Les lundis, mercredis et vendredis à 20h30 Les jeudis et samedis à 19h00
Les dimanches à 17h00 Relâche les mardis
Adaptation et mise en scène: Stéphanie Loïk
Avec Nadja Bourgeois, Heidi-Eva Clavier, Lucile Chevalier, Véra Ermakova-Kouznetsov, Marie-Caroline Le Garrec, Adrien Guitton, Martin Karmann, Abdel-Rahym Madi, Jérémy Petit
Création lumières: Gérard Gillot Création musicale, Chef de Choeur: Jacques Labarrière Création costumes : Mina Ly Préparation et chants russes: Véra Ermakova
La fin de l’homme rouge ou le temps du désenchantement de Svetlana ALEXIEVITCH peut demander des jours de lecture. Nous imaginons volontiers des lecteurs ou des lectrices plongés dans ce livre dans le métro aux heures d’affluence. C’est le meilleur climat pour aborder cette œuvre, pour s’éprouver à la fois dans et au dehors, entouré , individu coincé au milieu de la foule et en faisant partie.

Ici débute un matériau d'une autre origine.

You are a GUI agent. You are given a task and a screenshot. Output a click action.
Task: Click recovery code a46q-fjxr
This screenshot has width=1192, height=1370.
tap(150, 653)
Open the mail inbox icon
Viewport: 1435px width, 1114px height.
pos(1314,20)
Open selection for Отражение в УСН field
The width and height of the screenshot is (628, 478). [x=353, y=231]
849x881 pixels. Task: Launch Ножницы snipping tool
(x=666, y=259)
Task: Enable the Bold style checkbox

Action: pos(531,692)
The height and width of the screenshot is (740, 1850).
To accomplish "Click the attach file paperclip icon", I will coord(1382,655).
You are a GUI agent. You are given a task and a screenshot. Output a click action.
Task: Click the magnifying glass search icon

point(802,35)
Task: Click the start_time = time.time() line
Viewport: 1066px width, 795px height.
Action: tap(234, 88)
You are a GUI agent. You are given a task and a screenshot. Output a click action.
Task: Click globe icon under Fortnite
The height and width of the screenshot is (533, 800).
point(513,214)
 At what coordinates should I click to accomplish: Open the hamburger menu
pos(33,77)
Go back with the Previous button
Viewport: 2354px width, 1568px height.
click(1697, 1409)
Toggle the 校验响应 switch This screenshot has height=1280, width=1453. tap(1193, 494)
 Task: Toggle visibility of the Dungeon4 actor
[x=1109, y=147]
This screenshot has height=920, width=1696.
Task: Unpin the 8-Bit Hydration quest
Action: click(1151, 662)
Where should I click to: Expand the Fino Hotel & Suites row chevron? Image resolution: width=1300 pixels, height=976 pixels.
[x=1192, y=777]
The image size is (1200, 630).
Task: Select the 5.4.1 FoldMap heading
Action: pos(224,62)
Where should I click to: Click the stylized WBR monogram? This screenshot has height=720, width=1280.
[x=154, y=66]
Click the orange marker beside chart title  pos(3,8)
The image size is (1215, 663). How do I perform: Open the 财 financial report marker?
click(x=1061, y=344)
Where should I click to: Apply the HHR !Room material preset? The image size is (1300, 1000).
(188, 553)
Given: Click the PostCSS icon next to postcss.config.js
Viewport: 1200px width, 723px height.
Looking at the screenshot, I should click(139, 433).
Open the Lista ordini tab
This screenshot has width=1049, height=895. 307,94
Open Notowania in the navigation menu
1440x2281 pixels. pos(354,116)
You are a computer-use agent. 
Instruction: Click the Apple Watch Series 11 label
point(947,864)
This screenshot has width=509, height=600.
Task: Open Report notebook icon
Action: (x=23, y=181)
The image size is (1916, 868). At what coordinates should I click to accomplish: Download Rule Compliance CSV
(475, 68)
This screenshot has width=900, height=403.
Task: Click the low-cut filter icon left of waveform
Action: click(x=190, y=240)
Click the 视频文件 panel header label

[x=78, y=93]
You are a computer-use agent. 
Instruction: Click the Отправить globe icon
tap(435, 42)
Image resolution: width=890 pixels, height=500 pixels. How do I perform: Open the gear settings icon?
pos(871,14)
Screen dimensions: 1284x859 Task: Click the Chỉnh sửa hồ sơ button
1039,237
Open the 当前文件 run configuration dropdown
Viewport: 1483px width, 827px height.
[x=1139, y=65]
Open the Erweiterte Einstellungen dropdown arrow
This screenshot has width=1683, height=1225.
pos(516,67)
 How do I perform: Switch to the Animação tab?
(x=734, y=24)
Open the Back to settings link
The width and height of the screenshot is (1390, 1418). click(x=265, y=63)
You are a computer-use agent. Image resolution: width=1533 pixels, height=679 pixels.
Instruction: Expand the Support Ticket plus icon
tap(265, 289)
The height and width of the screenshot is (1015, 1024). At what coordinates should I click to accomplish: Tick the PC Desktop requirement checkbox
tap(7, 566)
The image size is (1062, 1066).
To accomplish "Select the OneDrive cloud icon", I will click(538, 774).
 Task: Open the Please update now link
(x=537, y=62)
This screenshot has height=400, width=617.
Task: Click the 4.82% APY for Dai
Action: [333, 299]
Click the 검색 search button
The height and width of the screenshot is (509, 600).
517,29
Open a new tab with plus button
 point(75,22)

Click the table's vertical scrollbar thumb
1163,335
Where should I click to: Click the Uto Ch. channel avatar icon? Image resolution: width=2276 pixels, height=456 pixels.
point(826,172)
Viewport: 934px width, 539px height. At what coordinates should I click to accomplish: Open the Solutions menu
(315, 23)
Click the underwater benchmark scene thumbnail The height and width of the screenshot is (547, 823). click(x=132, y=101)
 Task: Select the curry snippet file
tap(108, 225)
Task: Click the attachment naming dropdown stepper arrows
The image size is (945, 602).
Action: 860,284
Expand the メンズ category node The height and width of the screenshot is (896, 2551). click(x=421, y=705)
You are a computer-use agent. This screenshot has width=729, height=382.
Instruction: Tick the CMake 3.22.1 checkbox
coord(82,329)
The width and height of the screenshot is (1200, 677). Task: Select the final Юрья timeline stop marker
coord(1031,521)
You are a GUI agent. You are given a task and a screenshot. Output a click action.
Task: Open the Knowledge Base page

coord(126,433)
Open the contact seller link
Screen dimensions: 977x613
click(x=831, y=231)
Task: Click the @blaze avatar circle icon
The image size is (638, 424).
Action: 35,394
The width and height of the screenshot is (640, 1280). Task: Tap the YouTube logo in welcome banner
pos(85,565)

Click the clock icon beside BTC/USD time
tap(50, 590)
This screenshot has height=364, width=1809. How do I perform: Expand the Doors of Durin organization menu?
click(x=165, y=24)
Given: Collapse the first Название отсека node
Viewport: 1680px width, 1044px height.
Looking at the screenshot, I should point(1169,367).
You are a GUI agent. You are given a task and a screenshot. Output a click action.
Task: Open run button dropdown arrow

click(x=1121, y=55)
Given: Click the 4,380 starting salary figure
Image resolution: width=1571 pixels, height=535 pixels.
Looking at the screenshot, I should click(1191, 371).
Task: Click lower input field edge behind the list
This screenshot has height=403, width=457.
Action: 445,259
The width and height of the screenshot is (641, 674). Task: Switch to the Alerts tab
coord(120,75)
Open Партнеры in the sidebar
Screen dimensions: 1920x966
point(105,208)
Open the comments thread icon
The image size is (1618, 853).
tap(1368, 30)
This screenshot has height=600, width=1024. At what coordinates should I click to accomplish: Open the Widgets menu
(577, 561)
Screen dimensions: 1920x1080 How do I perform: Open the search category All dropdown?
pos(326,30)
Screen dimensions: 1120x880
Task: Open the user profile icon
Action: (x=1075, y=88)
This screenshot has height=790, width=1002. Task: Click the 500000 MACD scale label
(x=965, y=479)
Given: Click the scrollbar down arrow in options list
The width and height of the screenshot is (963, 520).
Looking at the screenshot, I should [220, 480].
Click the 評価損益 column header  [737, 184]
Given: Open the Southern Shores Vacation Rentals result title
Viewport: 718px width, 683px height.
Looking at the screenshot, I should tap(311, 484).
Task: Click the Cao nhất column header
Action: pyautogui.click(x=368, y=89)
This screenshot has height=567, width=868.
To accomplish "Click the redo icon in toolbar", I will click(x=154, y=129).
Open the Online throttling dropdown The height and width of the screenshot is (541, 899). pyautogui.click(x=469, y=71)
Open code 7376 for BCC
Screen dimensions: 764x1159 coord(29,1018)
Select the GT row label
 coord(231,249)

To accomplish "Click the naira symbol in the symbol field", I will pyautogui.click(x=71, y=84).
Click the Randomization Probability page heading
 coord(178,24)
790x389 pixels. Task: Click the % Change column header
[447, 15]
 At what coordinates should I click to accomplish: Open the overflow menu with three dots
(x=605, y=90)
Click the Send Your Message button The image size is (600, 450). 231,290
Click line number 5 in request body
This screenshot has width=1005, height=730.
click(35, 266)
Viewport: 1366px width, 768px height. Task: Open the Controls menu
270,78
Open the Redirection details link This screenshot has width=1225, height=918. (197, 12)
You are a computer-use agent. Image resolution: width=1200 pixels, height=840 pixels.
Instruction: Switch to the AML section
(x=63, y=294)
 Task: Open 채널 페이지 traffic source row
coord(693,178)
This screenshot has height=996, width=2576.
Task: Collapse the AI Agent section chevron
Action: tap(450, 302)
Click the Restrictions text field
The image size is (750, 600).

Pas de conscience individuelle sans conscience collective et inversement. A l’intérieur de la forêt des centaines de témoignages qu’a recueillies Svetlana ALEXIEVITCH, c’est le clignotant « rouge, qui lui est apparu tel un phare sanglant, tel un étendard brandi par l’homo sovieticus . Qu’est ce donc qui peut faire flotter le drapeau, si ce n’est le vent de l’histoire. Alors avec tous ses témoins, l’auteure de la fin de l’homme rouge, de l’homme communiste, entend signifier que les individus avec leurs petites histoires font partie de la grande histoire, ce grand arbre qui entend cacher la forêt humaine.
Elle est celle des émotions qui restent en marge, qui cramponnent l’individu dans le brouillard, le clouent parfois au sol, émotions utilisées par la propagande .Car ceux qui ont le pouvoir, ce sont ceux qui savent manipuler, la vox populi. C’est la raison pour laquelle, Svetlana ALEXIEVITCH a choisi de descendre jusqu’aux chevilles de ces témoins, qui ont touché le sol de cette grande Russie.
Trente ans d’histoire où se chevauchent en montagnes russes des perspectives qui se côtoient et s’ignorent . Celles des générations qui ont vécu en croyant dur comme fer au dieu Staline, qui ont vécu la seconde guerre mondiale, la perestroïka , la guerre contre l’Afghanistan, celles qui découvrent la société de consommation.
L’adaptatrice de ce roman fleuve, Stéphanie LOIK sait qu’il existe un espace temps, celui de la scène au théâtre, celui de l’orchestre au concert, celui de la tolérance, qui permet aux voix les plus divergentes de s’exprimer en chœur.
Ce manifeste de mémoire exige l’écoute de chaque participant qui doit trouver sa place particulière au sein du collectif. La mise en scène de Stéphanie LOIK fait penser à une symphonie exécutée par des corps chargés, chacun de sa mémoire particulière, qui lâchent leurs notes, leurs paroles ici et maintenant dans la terre commune.
Nous pourrions dire fosse commune sauf que cette mémoire est vivante, respirable, entendante. Chant inespéré, ourdi hélas par les psychodrames… Il y a des témoignages qui changent de peau et c’est là qu’on comprend que la souffrance ne doit pas rester terrée individuellement, que l’écoute d’un autre a valeur de réceptacle ouvert, solidaire. Qu’attendons nous du regard de l’autre, qu’il soit méprisant, moqueur, critique, agressif ou bienveillant ?
Vaste question ! Bien-pensance, allons donc ! Soupirs ! Nous sommes concernés, entourés. Voici que je songe à des milliers de kilométres de cette belle Russie, à cette strophe du poème « L’âge de raison » de Francis Blanche :
La ville écrase la forêt
pour y installer son décor
sans songer au bruit que ferait
le chant de tous les oiseaux morts.
C’est à méditer, n’est-ce pas, comme le magnifique spectacle que nous offrent Stéphanie LOIK et sa belle équipe de comédiens chanteurs, inspirés, dans la lisière de cette forêt commune, inconscient collectif qui tend à la conscience.